Ma la pasta dei nobili è molto diversa da quella di cui è fatto il mio Mimì e aviri tanti proprietà e li i sordi non è sufficiente a esseri accittati da chi vanta uno stemma di famigghia.
Mimì è sempri stato tistardo: quannu si mette una cosa in testa la fa e basta. E accussì lassau a mia, la casa e tutti li proprietà pi annare a maritarisi la nobbile Donna Lucia in Palermo. Comu c'era da immaginarisi Mimì fu schifato da tutti li parenti di Donna Lucia. Anche idda lu schifa ma però se lo teni stritto per i soldi che c'ha e se lu teni in casa per viviri mantinuta.
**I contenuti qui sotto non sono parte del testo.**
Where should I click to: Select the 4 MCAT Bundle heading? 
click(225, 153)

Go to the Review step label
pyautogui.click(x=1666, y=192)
Nun pozzu chianciri pi la sorti chi attuccò a lu me patruni: a una serva non è permisso manco quanno tagghia le cipudde. Ma si mi si putissi concediri un sulo desiderio vulissi atturnari a li siri pirfetti, vulissi attaccari Mimì con una corda a sta seggia vacante pi farici capiri chi dintra a sta casa c'è tutto chiddro di cui lui abbisogna.
Forse un jorno tornerà, mortu, dintra un tabutu di ligno. Si tornerà vivu sugnu sicura chi sarà mortu dintra, pi tutti li 'miliazioni chi la famigghia di Donna Lucia gli ha dato. Io l'aspettu, ogni sira, assittata ca', acciancu a la so seggia pronta a sbacantarici la testa comu sulu iu sacciu fari.
Lu farò sburrari dintra di mia, tra li cosci, arriscanno di essere assicutata pi aviri avutu un figghiu so'. Nun sugnu foddri, no: vogghiu un Mimì nicareddru tuttu miu chi arresti cca, acciancu a mia e a la casa.